Hans took up the lantern again, his other arm holding Johann, already shuddered into sleep, exhausted, relieved to be held finally.

‘Thea?’

She did not move and he said her name again.

And then he set the lantern on the floor so that he could touch her.

I saw the touch confirm for him what he must have feared the moment he stepped into the house and heard the screams of his son. I saw him understand that his wife was gone.

Still, he gently lay Johann on the bed between Thea’s body and the wall, and leaned over to kiss her. Then he sat and, for a long time, looked at her. I wondered if he knew what had happened.

Eventually, in that silence of deep night, he stood and put on his coat, then picked his son up and wrapped him in a blanket, before leaving, lantern in hand.



All that long night I hoped that Thea would remain as I have. I held her body and remembered the albatross, and wondered whether Thea, too, might find herself outside the cottage by the fig tree, listening to the rare sound of a magpie singing the midnight hour, wondering at angels. Even as I held her body, I listened for her footfall, and there was a moment, when the birdsong summoned the dawn and I heard voices, that I thought I might see her again. But the grey light brought with it only Hans, Flügel and Anna Maria, cradling Johann in her arms.
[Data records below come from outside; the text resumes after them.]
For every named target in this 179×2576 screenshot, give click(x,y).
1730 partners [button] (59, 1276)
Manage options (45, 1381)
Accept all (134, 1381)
The pastor found the strike marks and fit his lips around prayer and condolence. Anna Maria broke down and cried with such undisguised grief that Hans left the cottage. Flügel reached for Johann, but Anna Maria would not relinquish the boy, and the child and the woman cried together, over the pastor’s assertion of grace. When Flügel stepped outside to give her a moment with her daughter, I watched the Wend wipe her eyes and go to the cold fireplace. She was still when she saw the bricks upon the hearth, the keeping hole uncovered and empty. I watched her kneel and extend a hand over the ashes, then slowly, as though it were still alight, pick out a small, charred fragment of paper. She brought it to her chest and howled.

I left, then.

I kissed Thea’s forehead through the sheet that had been pulled up over it, and without knowing quite what I was doing, knowing only that I must leave, must go, I walked outside, past Flügel waiting by the door, past Hans hurling stones at the sky, and climbed up to this ridge. I sat and watched the sun rise over the world. I felt surrender approaching.

And then I felt within me the urge to speak.





NOW





heart-shimmer, heart-shiver


Thea died three days ago, and since then I have felt a change within me. Even this sunlight on my skin feels strange, as though it pours through me, as though it cannot settle its warmth upon my body. I sense time at work too, when for so long I have felt adrift on endlessness. My bones feel as though they have been kneaded by years. I think, perhaps, I am finally waiting for a folding-up. Dissolution.

I think back to the darkness that held me after the whale song on the Kristi, and it no longer seems like an abstract memory, but a promise. That great benevolence. That suspension of nothing and everything. Something coming. A happening.

This will all end soon.


And so I have spoken. These passing days I have described what has happened to me, and what I felt, and what I continue to feel. Gathered up and thrown on the wind to be wound on the air. To stir leaves and gutter candles and fill the sails of ships. I am unthreaded of it. I am the empty eye of the needle.

That two girls might meet and already know each other. Might already love each other.

One hand finding the other.

I thought that if I placed my palm against the rush of quickened wind and swore to our love, made myself an apostle of it, wondered at the miracle of it, I might inure myself to the pain of severance. I wanted to bear witness but perhaps, too, I was searching for a way to understand that it is all over. I wanted to say goodbye to her. Testimony as farewell.